Non è democrazia un sistema ridotto alle sue mere forme, che si dà come unico valore l'efficienza, che riduce ai minimi la società, che contrae la proprietà personale (diversa dalla proprietà privata), che rimuove il conflitto, che impone propaganda, gamificazione e bamboccionificazione.
Affidarsi a un sistema solo in virtù del fatto che funziona bene, votarsi alla sua "tecnica", ai suoi ingranaggi ben oliati, senza ostacolarli, senza turbare la "narrazione", senza creare disordine: è quello che il Protocollo Scilla impone, ed è anche il tipico scenario da regime fascista.

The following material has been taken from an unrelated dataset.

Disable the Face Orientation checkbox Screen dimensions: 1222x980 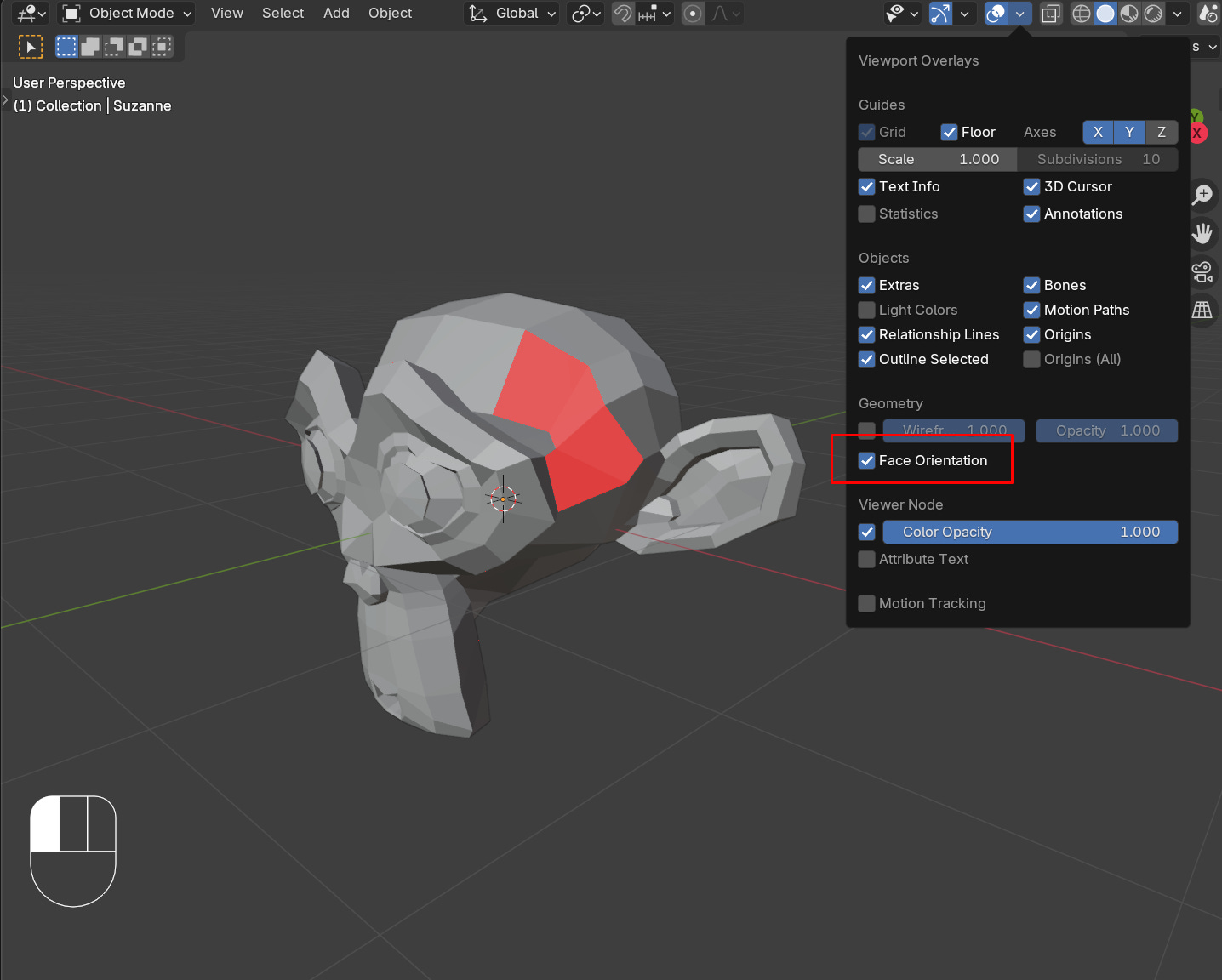pyautogui.click(x=867, y=460)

Ricordando il discorso sulla ragione strumentale di Horkeneimer, ricordo anche che certi treni arrivavano davvero in orario, ma la loro direzione ultima era il lager.
Non a caso, Gatti ha scritto il romanzo dopo aver osservato la messa in atto della grande Expo di Milano 2015, megaevento che ha consacrato Beppe Sala a “uomo del fare” e lo ha reso sindaco sotto la bandiera del Partito Democratico.

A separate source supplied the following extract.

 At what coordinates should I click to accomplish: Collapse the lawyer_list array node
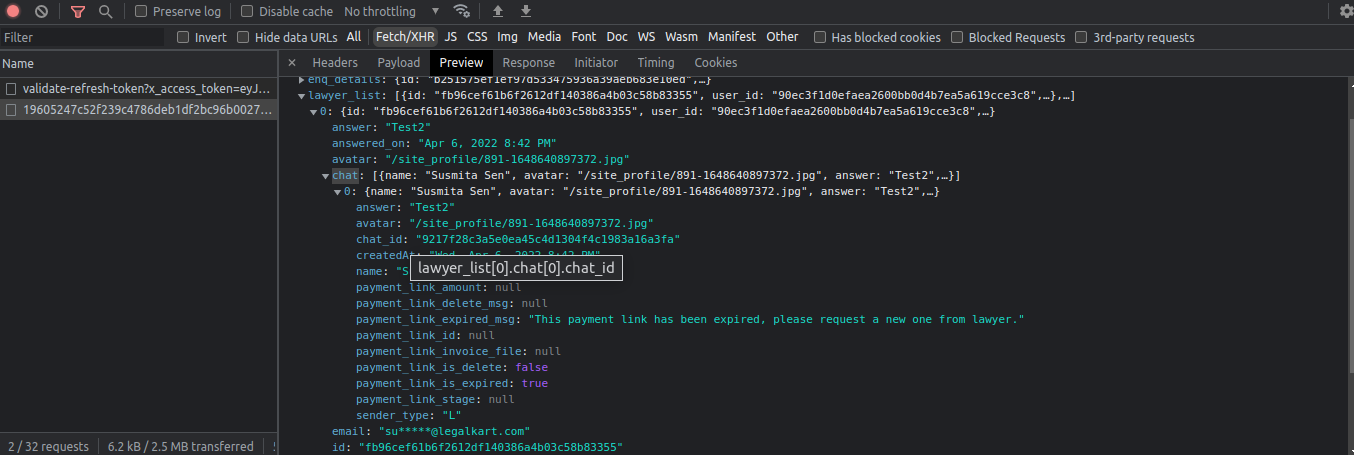pyautogui.click(x=302, y=96)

Da allora, Sala ha imposto su Milano – con propaganda puccettosa, modi estremamente brutali e un team di giovani volti puliti e perbene – un'agenda ben precisa: turistificazione, cacciata dei residenti in favore di danarosi e temporanei “utenti”, sventramento di quartieri storici, consumo di suolo ai danni del verde, innalzamento di grandi opere di ferro, cemento e futurismo d'accatto.
Più che un decantato “modello Milano”, praticamente un Protocollo Sala. Ne ha parlato Lucia Tozzi, nel suo recente pamphlet "L'invenzione di Milano. Culto della comunicazione e politiche urbane" (Cronopio, 2023) e impressionano le similitudini con il romanzo, e la lucidità e l'accuratezza di Gatti nel dipingere non solo la dinamica di una macchina infernale, ma anche la totale inconsapevolezza di chi se ne fa alfiere con buone o nulle intenzioni.
“Il Protocollo Scilla” si dimostra insomma un ottimo esempio di fantascienza sociale, assolutamente attuale e contrassegnato da un accurato lavoro di ambientazione, un'originale costruzione dei personaggi e una solida speculazione: va recuperato per ragionare su un futuro possibile, probabile o che forse è già qui, ma a cui non dobbiamo rassegnarci, come ci ricorda la migliore cautionary tale distopica.